Im November 2011 wurde zwischen Bissen und Boewingen am Ort genannt Kallekshaff eine illegale Abfall-Deponie entdeckt. Ungefähr 45.000 Kubikmeter Müll, darunter viele Reifen, waren dort entsorgt worden. Die damalige Regierung hatte angekündigt, so schnell wie möglich diese Abfallhalde zu beseitigen. Es waren ebenfalls Bodenproben entnommen werden, um zu sehen ob eine tief gehende Sanierung notwendig ist. Die Arbeiten sollten in diesem Sommer anfangen. Die Sanierung sollte etwa 100.000 Euro kosten.

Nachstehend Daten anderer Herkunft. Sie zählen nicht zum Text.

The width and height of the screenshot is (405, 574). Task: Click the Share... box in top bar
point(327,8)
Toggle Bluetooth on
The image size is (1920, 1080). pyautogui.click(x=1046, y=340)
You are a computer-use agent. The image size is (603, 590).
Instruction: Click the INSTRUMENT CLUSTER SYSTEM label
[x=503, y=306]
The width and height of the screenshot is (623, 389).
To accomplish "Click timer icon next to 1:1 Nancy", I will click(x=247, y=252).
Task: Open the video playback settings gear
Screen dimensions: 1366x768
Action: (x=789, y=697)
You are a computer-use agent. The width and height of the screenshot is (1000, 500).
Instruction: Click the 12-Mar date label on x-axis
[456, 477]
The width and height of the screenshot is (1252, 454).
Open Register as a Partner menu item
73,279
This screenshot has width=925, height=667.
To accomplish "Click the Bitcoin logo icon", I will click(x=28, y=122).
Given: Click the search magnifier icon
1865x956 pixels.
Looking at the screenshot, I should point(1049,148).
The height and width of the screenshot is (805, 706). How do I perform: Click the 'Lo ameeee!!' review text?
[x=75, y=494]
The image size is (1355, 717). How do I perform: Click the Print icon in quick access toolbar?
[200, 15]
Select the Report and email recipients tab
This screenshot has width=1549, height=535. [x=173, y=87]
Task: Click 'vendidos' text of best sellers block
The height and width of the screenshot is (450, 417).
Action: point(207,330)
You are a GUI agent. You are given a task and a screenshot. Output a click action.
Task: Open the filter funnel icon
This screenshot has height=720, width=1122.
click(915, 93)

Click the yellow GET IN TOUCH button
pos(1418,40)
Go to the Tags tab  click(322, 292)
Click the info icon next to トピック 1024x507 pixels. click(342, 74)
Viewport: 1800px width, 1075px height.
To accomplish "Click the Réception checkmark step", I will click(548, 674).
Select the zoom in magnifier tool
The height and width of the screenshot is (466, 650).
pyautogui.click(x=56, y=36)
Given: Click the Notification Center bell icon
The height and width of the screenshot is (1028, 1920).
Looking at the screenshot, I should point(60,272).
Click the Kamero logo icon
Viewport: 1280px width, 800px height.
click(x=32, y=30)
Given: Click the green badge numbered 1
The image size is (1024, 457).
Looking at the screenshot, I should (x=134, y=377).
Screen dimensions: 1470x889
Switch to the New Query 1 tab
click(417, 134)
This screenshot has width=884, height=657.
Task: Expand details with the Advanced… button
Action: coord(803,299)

Der CSV-Parlamentarier Marco Schank will nun von der Umweltministerin Carole Dieschbourg (déi gréng) wissen, ob dieser Zeitplan eingehalten wurde und was jetzt genau dort passieren wird.

Schwarze Schicht

In ihrer Antwort betont die Ministerin, dass die Analysen und Ermittlungen, die 2012 und 2013 durchgeführt wurden, ergeben hätten, dass die Reifen auf der illegalen Deponie verschwunden sind. Es wurde hingegen eine schwarze Schicht von verbrannten Reifen entdeckt. Chemische Analysen hätten aber ergeben, dass sie nicht giftig sei. Auch sei keine Verunreinigung des Grundwassers festgestellt worden.

Es sei aber Asche am Fuße der ehemaligen Müllhalde gefunden worden, so Dieschbourg weiter. Darin sei eine hohe Zink-Konzentration festgestellt worden. Auch wurde PCB (polybromiertes Biphenyl) und Kohlenwasserstoff gefunden, aber in weniger hoher Konzentration. Da diese Asche sich in einer Überflutungszone befindet wurde ihre sofortige Entsorgung empfohlen. Mehrere Taktiken wurden ausgearbeitet, um die Asche abzutransportieren ohne den Wald in Mitleidenschaft zu ziehen. Ein definitive Entscheidung über die Technik, die verwendet werden soll, stehe aber noch aus. Es bestünden noch Risiken und Nachteile, unter anderem für den Umweltschutz. Zurzeit würde man deshalb über andere Methoden nachdenken, wie die verseuchte Asche behandelt werden könne.

Die Kostenvoranschläge der Firmen reichen in diesem Zusammenhang von 337.000 Euro bis 409.000 Euro. Darin seien die 100.000 Euro für die Evakuierung der anderen Reststoffe enthalten, betont die Ministerin. Dazu kämen aber noch die Kosten der Planungsbüros, der Laboratorien, der Forstbetriebe, der Verkehrsbüros… sodass die ganze Sanierung zwischen 400.000 und 500.000 Euro kosten wird.